*Problem statement*: Go through the lines of the material and tally those with the string "computer"; reply with the number alone.

*Source information*:
►

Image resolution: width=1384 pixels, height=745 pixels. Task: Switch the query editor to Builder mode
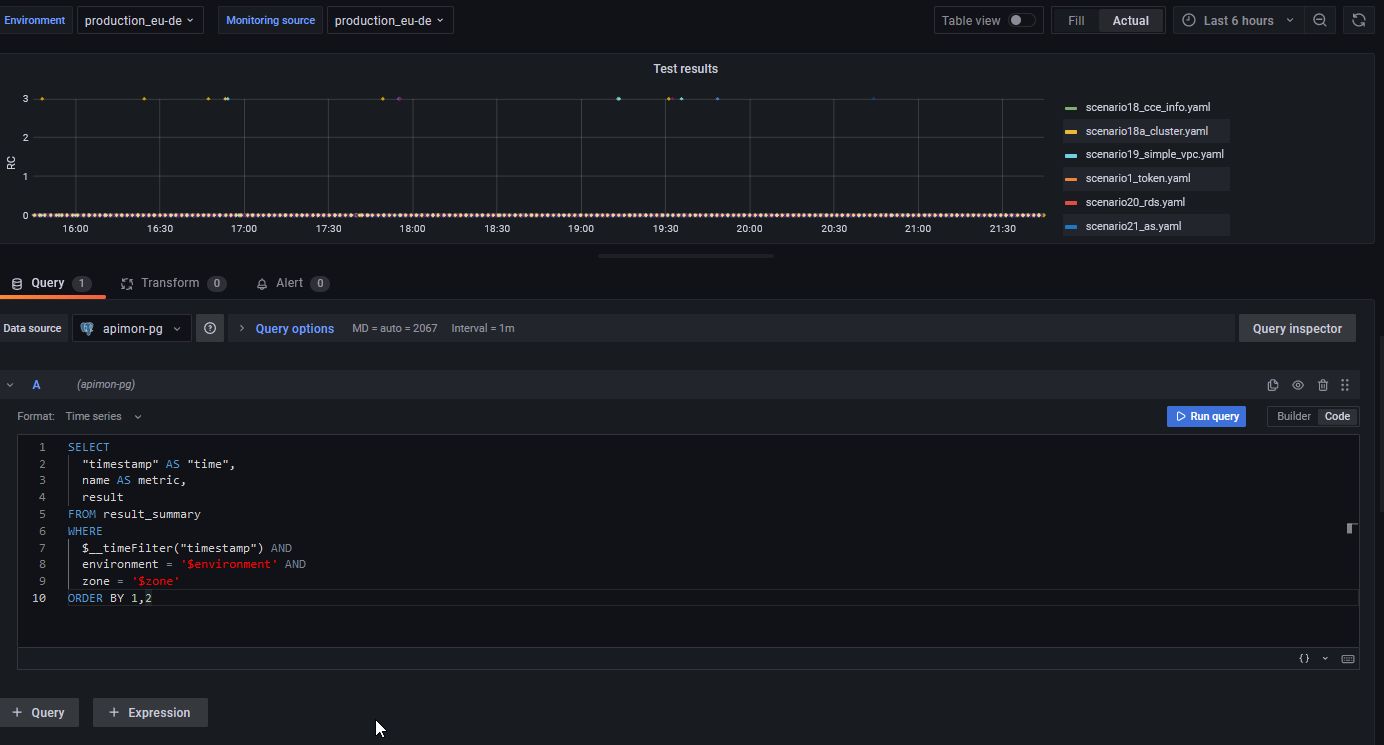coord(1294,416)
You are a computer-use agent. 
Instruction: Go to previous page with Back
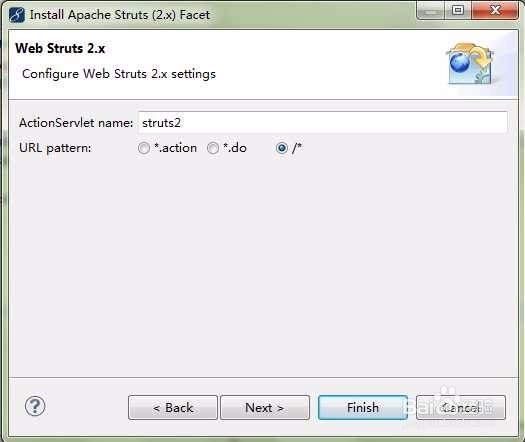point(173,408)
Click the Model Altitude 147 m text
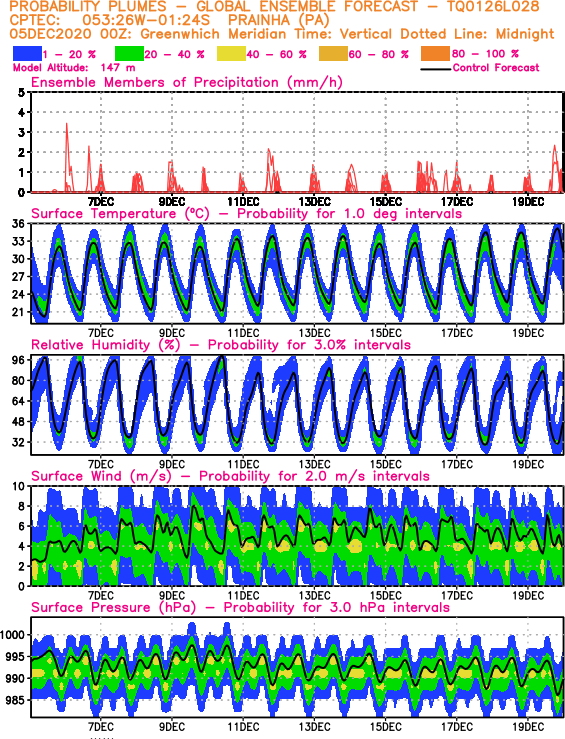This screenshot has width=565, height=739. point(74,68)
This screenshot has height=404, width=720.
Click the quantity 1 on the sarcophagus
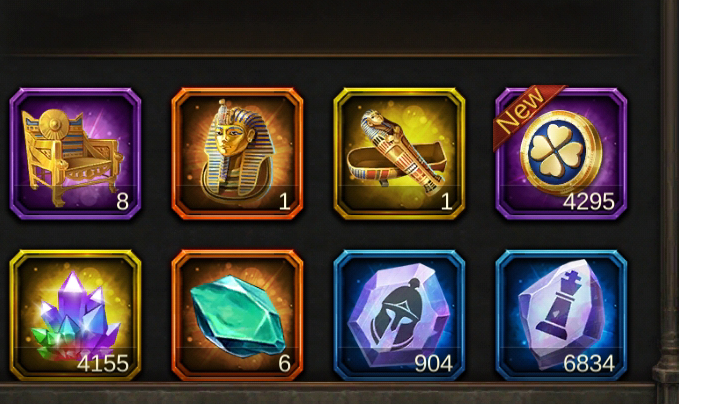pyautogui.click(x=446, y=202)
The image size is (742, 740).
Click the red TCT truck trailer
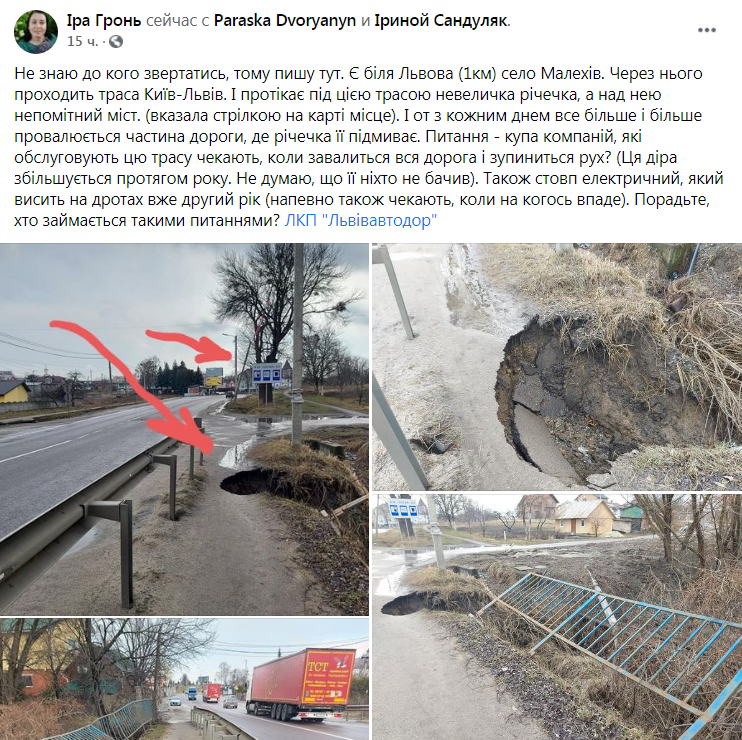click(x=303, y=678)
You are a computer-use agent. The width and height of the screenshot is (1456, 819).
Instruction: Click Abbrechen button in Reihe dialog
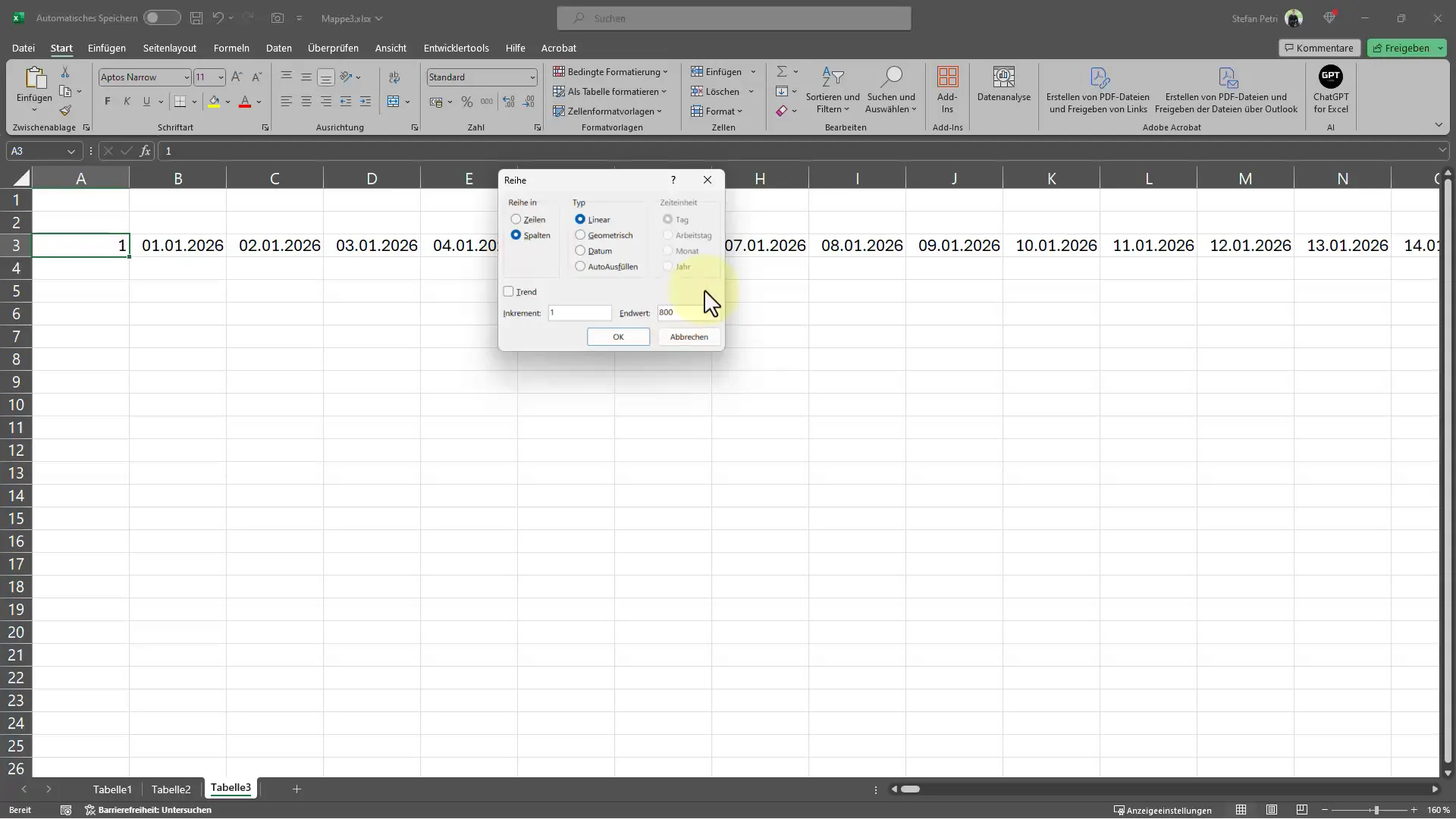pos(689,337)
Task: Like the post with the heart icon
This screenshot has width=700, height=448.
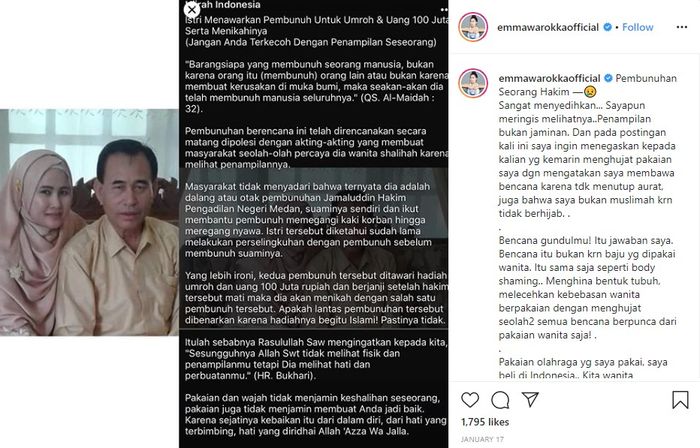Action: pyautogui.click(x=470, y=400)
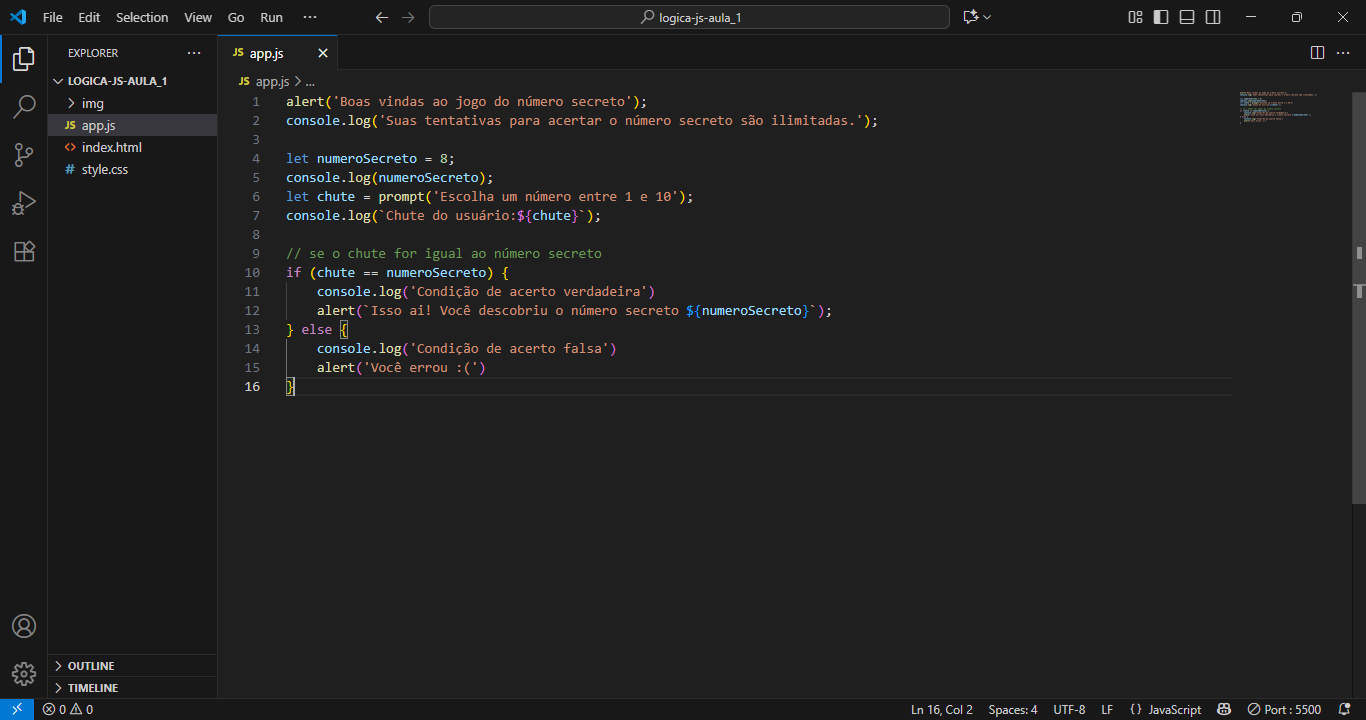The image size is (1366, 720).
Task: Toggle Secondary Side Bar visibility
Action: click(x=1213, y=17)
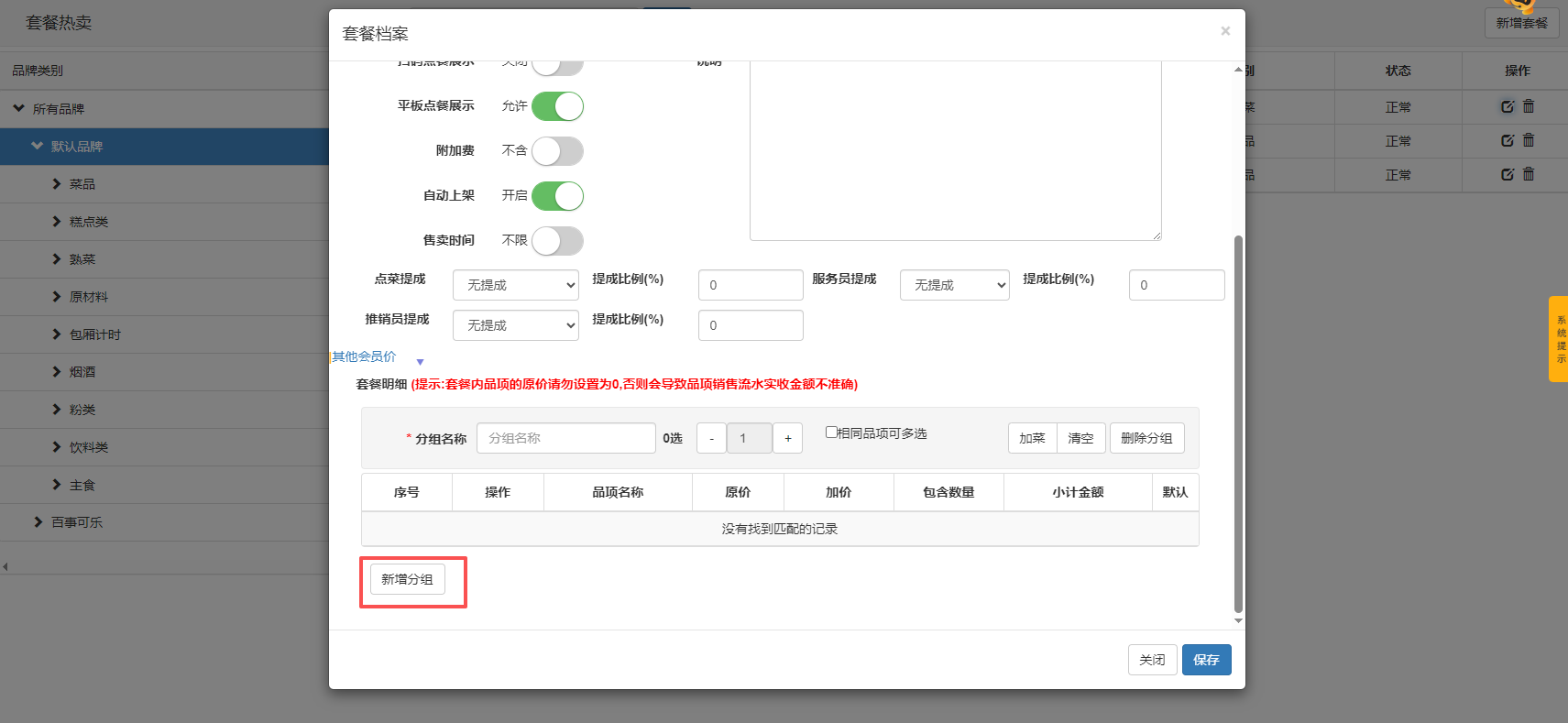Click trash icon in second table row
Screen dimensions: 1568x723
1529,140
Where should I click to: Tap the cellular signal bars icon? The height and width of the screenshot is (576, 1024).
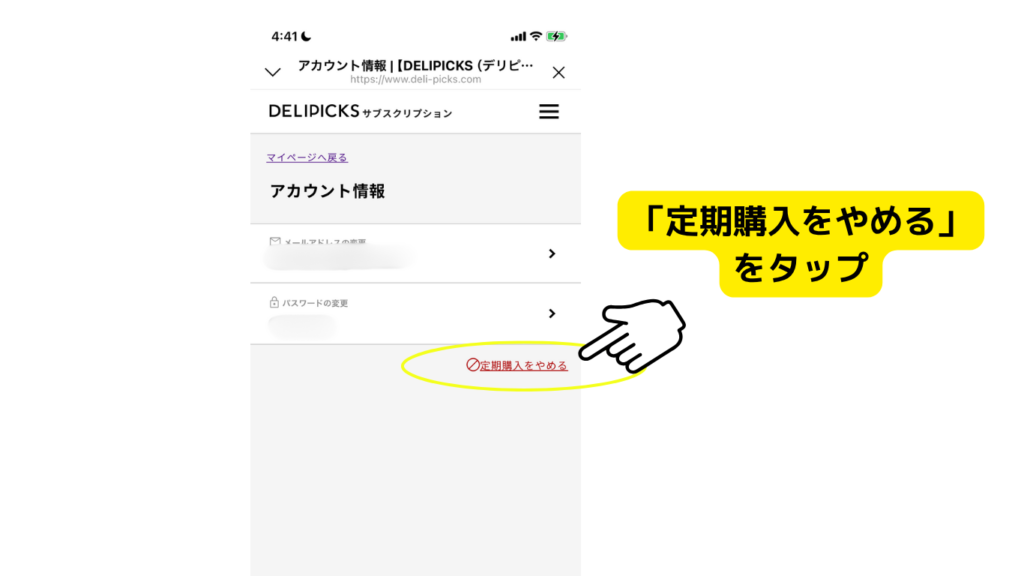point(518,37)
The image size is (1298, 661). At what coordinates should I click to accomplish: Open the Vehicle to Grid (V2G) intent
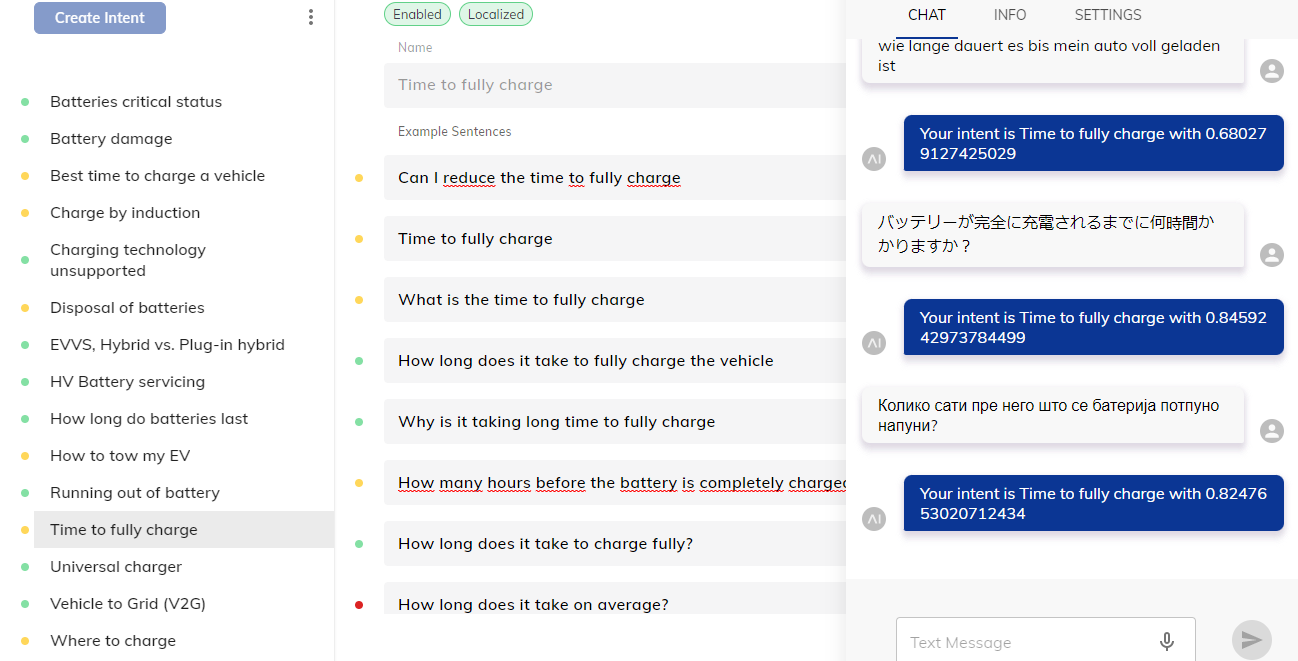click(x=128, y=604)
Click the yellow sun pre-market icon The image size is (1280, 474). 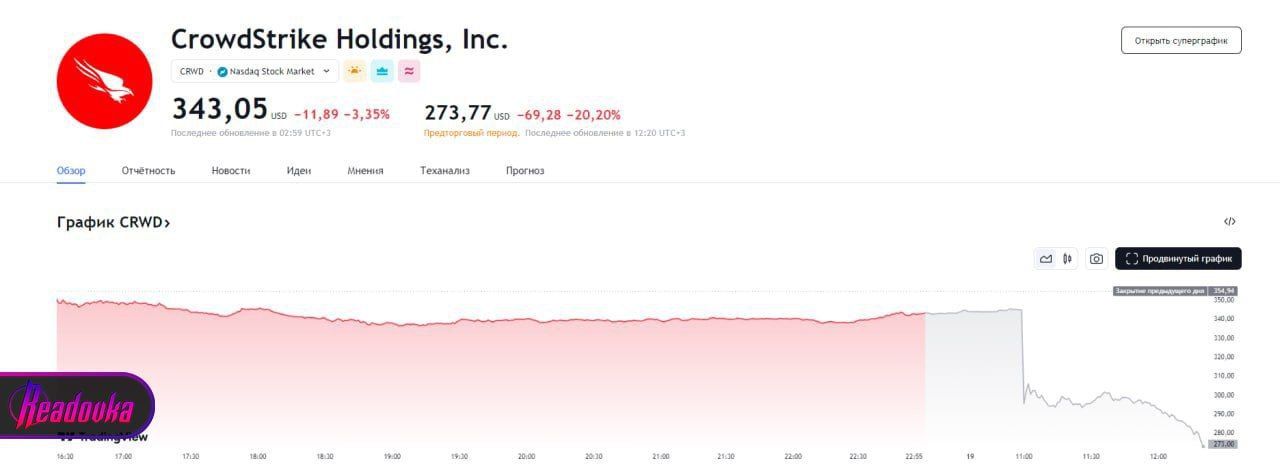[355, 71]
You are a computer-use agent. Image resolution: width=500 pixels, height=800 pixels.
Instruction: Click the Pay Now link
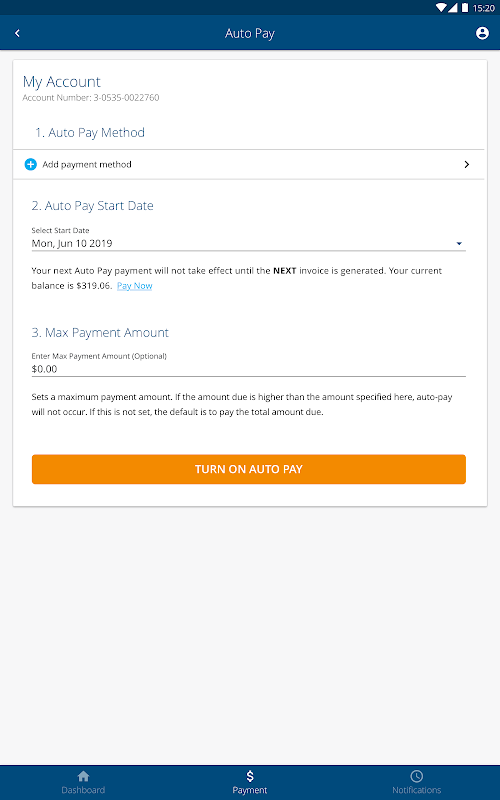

◄

*Expected answer*: 3